To do >> Write down, unchanged, the entries from the first line through the line holding "Contacto (696, 2538)". Include no other line.

Given records >>
:::
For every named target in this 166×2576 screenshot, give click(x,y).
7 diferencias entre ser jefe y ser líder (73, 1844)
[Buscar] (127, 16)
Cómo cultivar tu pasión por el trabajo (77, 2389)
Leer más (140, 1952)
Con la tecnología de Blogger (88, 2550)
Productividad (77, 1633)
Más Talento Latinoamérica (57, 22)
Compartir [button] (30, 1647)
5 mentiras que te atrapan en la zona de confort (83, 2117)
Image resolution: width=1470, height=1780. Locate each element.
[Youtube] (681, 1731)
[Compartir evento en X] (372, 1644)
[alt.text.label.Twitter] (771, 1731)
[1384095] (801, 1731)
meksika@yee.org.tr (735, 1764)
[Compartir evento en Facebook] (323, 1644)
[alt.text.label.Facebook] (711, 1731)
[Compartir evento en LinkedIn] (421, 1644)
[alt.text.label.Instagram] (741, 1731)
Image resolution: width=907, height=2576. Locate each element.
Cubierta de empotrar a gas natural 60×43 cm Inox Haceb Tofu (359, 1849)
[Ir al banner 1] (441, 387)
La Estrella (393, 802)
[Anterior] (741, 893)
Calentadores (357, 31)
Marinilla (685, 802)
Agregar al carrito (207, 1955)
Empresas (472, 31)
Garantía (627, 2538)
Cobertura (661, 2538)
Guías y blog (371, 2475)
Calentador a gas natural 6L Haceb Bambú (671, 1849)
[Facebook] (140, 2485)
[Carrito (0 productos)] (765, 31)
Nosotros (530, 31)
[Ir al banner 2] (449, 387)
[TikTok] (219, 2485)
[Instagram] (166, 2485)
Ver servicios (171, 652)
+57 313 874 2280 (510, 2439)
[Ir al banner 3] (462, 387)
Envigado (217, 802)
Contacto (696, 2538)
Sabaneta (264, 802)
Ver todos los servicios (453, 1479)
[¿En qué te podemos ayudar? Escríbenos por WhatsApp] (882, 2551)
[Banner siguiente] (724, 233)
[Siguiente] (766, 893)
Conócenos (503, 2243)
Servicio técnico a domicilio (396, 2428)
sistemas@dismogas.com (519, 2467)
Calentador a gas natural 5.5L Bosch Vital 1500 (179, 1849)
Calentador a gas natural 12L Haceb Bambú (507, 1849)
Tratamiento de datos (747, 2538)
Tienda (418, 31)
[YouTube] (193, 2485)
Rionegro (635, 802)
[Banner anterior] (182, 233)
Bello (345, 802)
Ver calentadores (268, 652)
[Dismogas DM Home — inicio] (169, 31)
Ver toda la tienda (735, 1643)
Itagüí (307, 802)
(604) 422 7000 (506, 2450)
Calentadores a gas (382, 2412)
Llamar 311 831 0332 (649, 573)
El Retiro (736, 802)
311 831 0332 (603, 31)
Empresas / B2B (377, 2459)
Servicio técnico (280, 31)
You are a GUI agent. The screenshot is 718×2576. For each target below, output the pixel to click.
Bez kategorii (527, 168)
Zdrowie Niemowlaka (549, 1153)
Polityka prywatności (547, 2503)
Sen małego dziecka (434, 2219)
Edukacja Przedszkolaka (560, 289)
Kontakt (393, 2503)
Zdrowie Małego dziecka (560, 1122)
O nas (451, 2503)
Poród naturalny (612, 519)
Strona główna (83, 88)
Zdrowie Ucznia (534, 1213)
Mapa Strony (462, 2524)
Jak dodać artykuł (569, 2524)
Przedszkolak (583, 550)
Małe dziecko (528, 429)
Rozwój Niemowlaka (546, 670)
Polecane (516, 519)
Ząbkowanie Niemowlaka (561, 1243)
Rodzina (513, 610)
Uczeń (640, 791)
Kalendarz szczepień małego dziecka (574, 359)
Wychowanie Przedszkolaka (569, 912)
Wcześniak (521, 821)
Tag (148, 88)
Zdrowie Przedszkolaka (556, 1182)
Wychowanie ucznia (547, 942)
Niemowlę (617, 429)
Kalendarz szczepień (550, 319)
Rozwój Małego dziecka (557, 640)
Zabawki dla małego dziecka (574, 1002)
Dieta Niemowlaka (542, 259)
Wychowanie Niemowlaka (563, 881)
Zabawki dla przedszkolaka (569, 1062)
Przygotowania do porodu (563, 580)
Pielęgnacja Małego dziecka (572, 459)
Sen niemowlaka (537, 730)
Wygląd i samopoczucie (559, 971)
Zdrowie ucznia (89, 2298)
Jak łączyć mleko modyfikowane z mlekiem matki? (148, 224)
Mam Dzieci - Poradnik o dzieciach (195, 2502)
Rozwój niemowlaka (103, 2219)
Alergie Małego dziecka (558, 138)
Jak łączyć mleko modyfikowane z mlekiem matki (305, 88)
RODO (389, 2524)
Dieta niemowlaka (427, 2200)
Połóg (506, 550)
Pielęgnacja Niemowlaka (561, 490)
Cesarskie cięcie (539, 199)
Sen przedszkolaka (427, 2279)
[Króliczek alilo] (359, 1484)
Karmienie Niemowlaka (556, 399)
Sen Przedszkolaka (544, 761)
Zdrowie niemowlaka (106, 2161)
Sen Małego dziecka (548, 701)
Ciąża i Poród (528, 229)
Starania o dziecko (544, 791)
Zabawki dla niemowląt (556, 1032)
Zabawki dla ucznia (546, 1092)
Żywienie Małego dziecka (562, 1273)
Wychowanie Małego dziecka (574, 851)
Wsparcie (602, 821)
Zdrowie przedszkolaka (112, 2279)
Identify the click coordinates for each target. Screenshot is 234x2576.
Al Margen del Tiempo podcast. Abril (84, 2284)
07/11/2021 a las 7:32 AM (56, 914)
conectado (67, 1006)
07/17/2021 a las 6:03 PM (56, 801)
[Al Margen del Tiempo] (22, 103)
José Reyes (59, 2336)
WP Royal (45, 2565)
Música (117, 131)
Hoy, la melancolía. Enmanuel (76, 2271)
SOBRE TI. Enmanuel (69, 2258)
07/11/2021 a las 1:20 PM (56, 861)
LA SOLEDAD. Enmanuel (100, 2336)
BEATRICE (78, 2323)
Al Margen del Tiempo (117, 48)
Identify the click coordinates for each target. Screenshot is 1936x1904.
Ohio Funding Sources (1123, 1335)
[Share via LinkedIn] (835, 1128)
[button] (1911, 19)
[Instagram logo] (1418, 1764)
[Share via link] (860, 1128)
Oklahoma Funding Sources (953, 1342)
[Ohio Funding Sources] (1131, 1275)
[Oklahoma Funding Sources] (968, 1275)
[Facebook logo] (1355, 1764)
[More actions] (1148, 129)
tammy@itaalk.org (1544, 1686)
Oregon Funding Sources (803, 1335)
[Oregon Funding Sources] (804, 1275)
:::
Task output >>
For every named target in this 166×2576 screenshot, give click(x,y).
7 diferencias entre ser jefe y ser líder (73, 1844)
[Buscar] (127, 16)
Cómo cultivar tu pasión por el trabajo (77, 2389)
Leer más (140, 1952)
Con la tecnología de Blogger (88, 2550)
Productividad (77, 1633)
Más Talento Latinoamérica (57, 22)
Compartir [button] (30, 1647)
5 mentiras que te atrapan en la zona de confort (83, 2117)
Image resolution: width=1470, height=1780. Locate each element.
[Youtube] (681, 1731)
[Compartir evento en X] (372, 1644)
[alt.text.label.Twitter] (771, 1731)
[1384095] (801, 1731)
meksika@yee.org.tr (735, 1764)
[Compartir evento en Facebook] (323, 1644)
[alt.text.label.Facebook] (711, 1731)
[Compartir evento en LinkedIn] (421, 1644)
[alt.text.label.Instagram] (741, 1731)
Image resolution: width=907, height=2576. Locate each element.
Cubierta de empotrar a gas natural 60×43 cm Inox Haceb Tofu (359, 1849)
[Ir al banner 1] (441, 387)
La Estrella (393, 802)
[Anterior] (741, 893)
Calentadores (357, 31)
Marinilla (685, 802)
Agregar al carrito (207, 1955)
Empresas (472, 31)
Garantía (627, 2538)
Cobertura (661, 2538)
Guías y blog (371, 2475)
Calentador a gas natural 6L Haceb Bambú (671, 1849)
[Facebook] (140, 2485)
[Carrito (0 productos)] (765, 31)
Nosotros (530, 31)
[Ir al banner 2] (449, 387)
[TikTok] (219, 2485)
[Instagram] (166, 2485)
Ver servicios (171, 652)
+57 313 874 2280 (510, 2439)
[Ir al banner 3] (462, 387)
Envigado (217, 802)
Contacto (696, 2538)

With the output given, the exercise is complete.